On an overcast afternoon in Brooklyn, N.Y., a group of preteen girls purposefully approached a boy. There was nobody else in the playground. It was 1969.
Hands planted on hips, one of the girls stood out from the others and addressed the boy, "We've decided not to play with you anymore because you curse too much." The other girls nodded in stern solidarity.
"Tough s**t," said the boy, who shrugged and walked off.
The following day, the boy apologized to the girls and said he would work on it. He had no intention of changing, but he didn't want to lose the girls' company either. The ploy worked, thus beginning a lifelong pattern that would continue through 20 years of dating and 18 years of marriage.
Okay, so you figured out who the boy was. Good thing my wife doesn't read the blog. She'd probably curse me all the way back to Brooklyn.
I bring all this up because I've often wondered if cursing is acceptable in the workplace. In my experience, most high-tech executives curse, some more than others. Moreover, there appears to be a general acceptance of a wide variance of behavior, from political correctness to the truly vulgar.
In fact, a recent study suggests that swearing in the workplace may have some benefits. According to the researchers, by expressing feelings and frustration, cursing provides a mechanism for relieving stress.
Of course, if one person's swearing stresses everyone else out, that kind of defeats the purpose. A boss, for example, angrily cursing out an employee, is certainly not condoned by the research.
The study also indicates that swearing enhances group cohesiveness by creating and maintaining solidarity among the workers. The caveat, of course, is that workers shouldn't curse in front of customers. That would be a bad thing.
The research group's general message to corporate executives is this: if you're considering prohibiting cursing in the workplace, you should think twice because it might backfire on you.
FYI, the study was conducted by researchers at the University of East Anglia and published in the Leadership and Organization Development Journal by Emerald Publishing, all in the U.K.
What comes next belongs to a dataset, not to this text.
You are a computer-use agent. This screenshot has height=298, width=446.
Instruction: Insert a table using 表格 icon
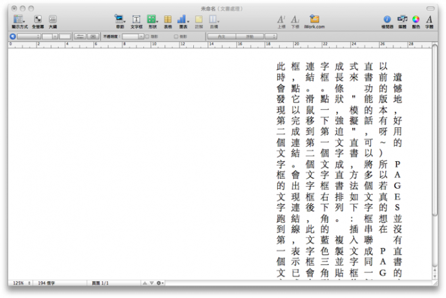pyautogui.click(x=167, y=20)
My question for all of you is how do you feel about profanity in the workplace? Is it acceptable or not, and if so, to what extent?
There's a great suspense movie called Jagged Edge with Glenn Close and Jeff Bridges. Here, Close's character, Teddy, gets annoyed with her friend Sam's incessant cursing:
Teddy: Did your mother ever wash your mouth out with soap and water?
Sam: Yeah, but it didn't do any f***ing good.
Like it or not, when it comes to cursing in the workplace, I'm with Sam.